So what to do? I put on a long record, ran out to my car, and retrieved one of my Queen albums. I returned to the booth, put my stories together, and went on the air. I read the news and ended the segment with the story that the voice of Queen, the great Freddie Mercury, had passed into history, and I played my own little tribute – the most recent U.S. single, the poignant “These Are the Days of Our Lives”, which when released as a single in the U.K. the following week with a reissue of the classic “Bohemian Rhapsody” would become # 1 on the charts. It was a sad day, but I was honored to have the opportunity to bring that music to my little corner of the world and, in a tiny way, to be a part of that history.

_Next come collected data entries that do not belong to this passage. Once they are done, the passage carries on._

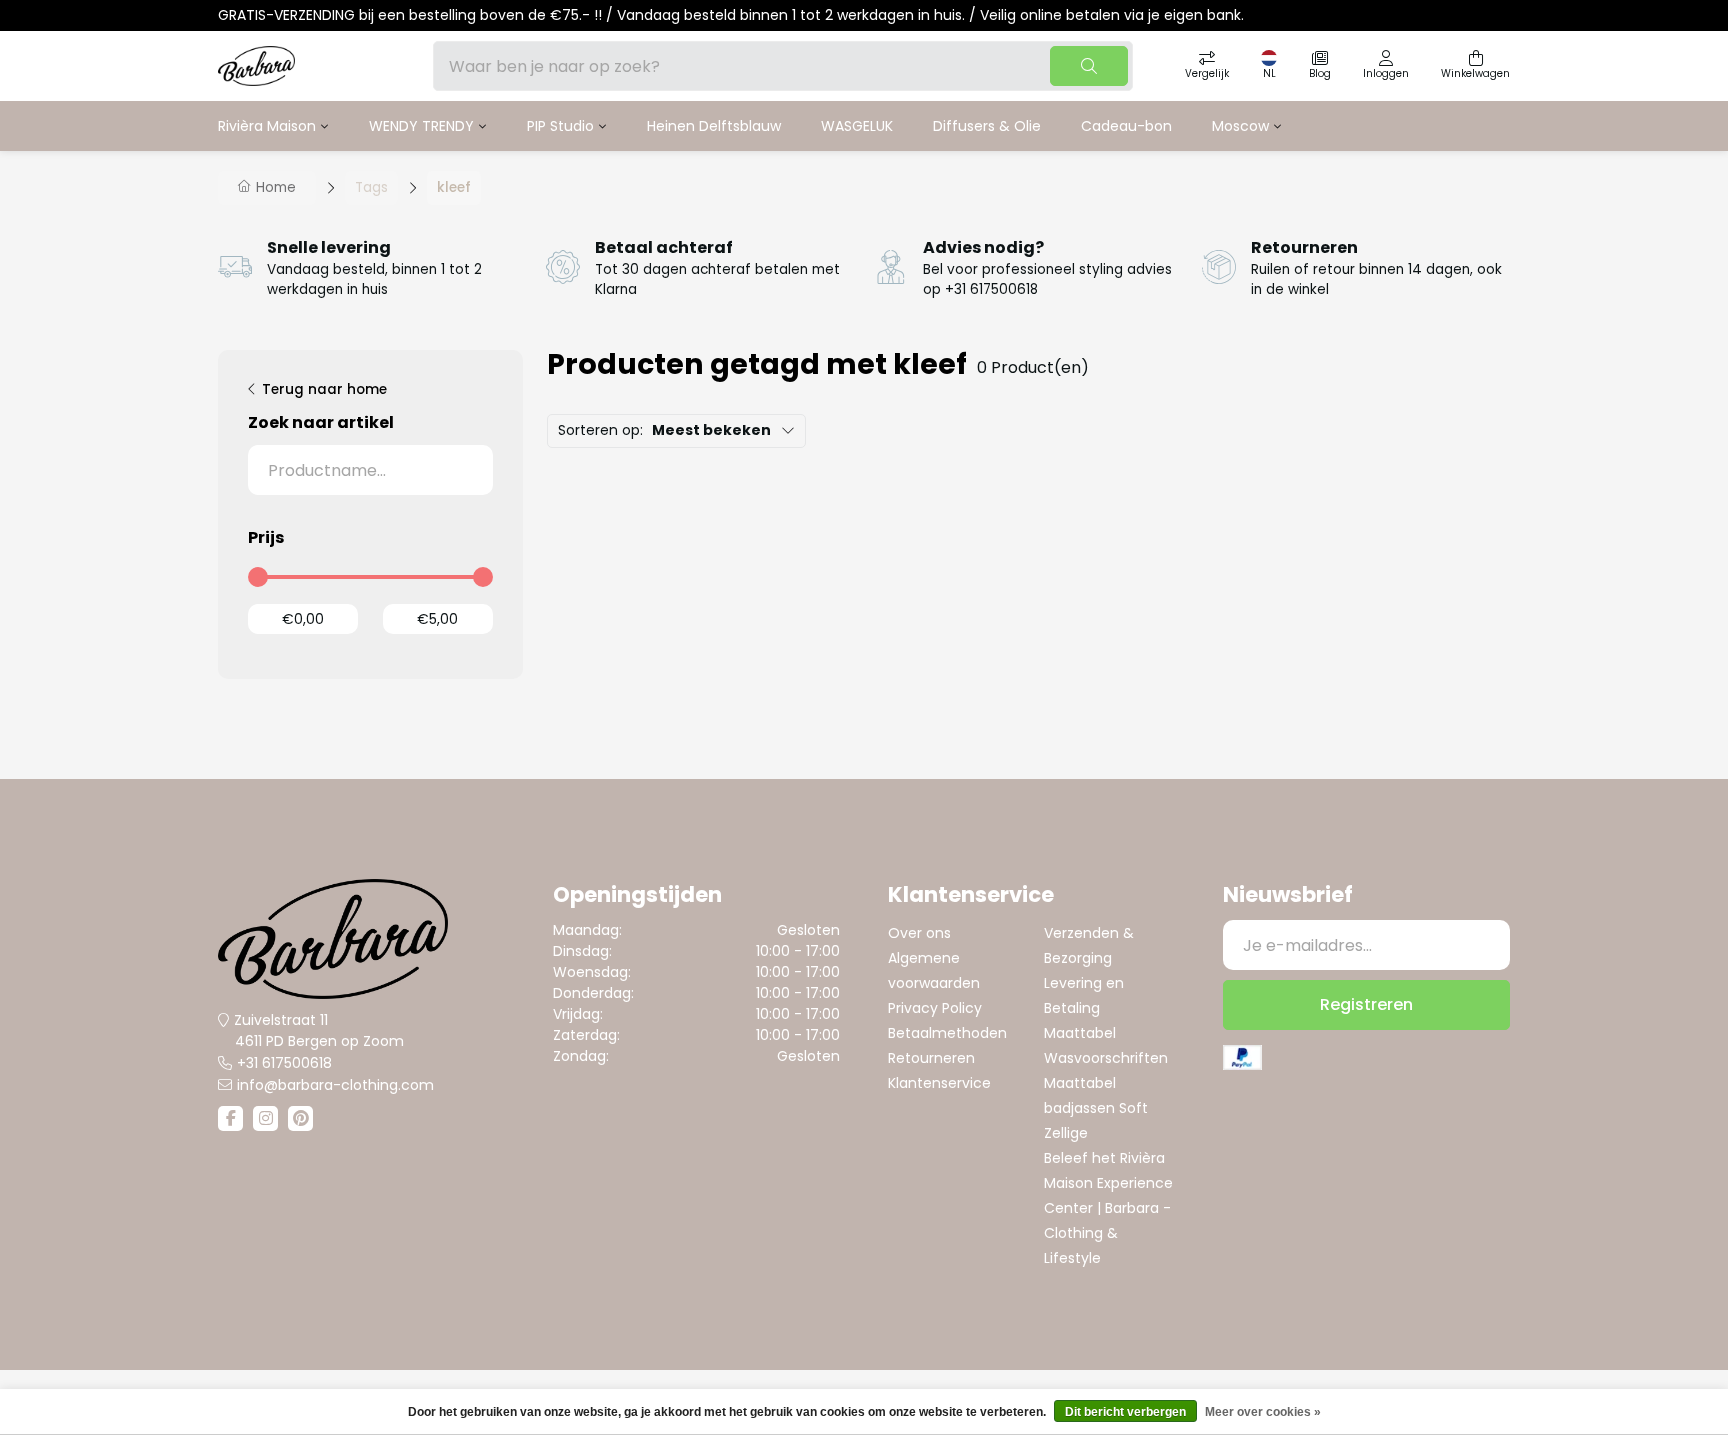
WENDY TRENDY (421, 126)
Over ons (919, 933)
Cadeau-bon (1126, 126)
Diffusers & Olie (987, 126)
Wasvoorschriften (1106, 1058)
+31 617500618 (284, 1063)
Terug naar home (324, 389)
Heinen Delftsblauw (714, 126)
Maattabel (1080, 1033)
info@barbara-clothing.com (335, 1085)
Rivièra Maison (267, 126)
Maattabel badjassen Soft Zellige (1096, 1108)
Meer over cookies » (1263, 1412)
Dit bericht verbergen (1125, 1412)
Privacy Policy (935, 1008)
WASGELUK (857, 126)
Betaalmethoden (947, 1033)
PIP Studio (560, 126)
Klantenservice (939, 1083)
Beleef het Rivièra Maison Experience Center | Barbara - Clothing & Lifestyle (1108, 1208)
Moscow (1240, 126)
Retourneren (931, 1058)
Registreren (1366, 1004)
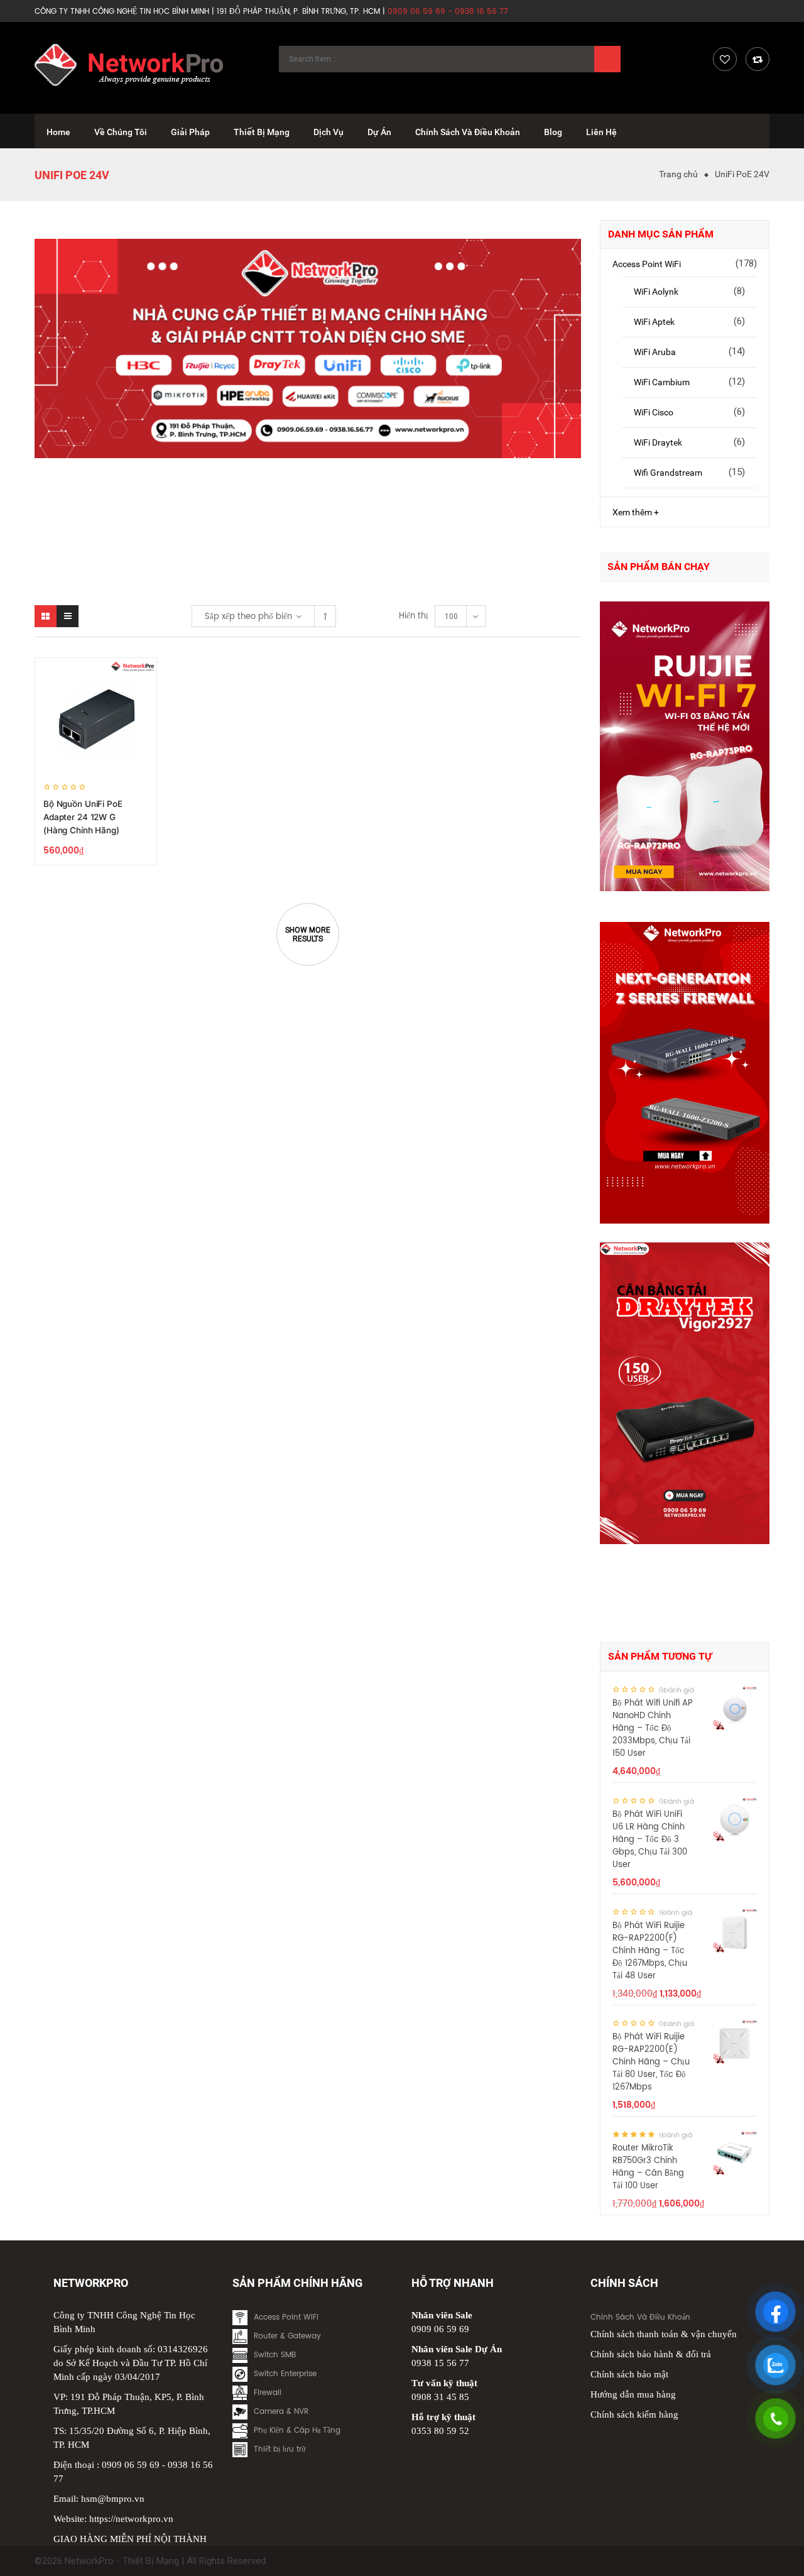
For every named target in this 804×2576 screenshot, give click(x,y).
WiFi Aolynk (656, 292)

And what of Queen? Instead of fading away, the band’s reputation and legend has grown and grown. “Bohemian Rhapsody” blew up the U.S. charts in the spring of 1992 (with some help from its memorable inclusion in the movie “Wayne’s World”). Queen released a posthumous album in 1995 that was a worldwide success. A jukebox musical based on their songs called “We Will Rock You” has played successfully all over the world. The surviving members of the band have had massively successful tours around the world with vocalists Paul Rodgers and later Adam Lambert filling in for – but never taking the place of – Freddie Mercury. And as I type, a feature film biopic of the band’s story – appropriately titled “Bohemian Rhapsody” – has made over $400 million worldwide and is still selling tickets and entertaining audiences.
As Queen has taught us – the show must go on, and I’m happy to have gone right along with it. On with the show!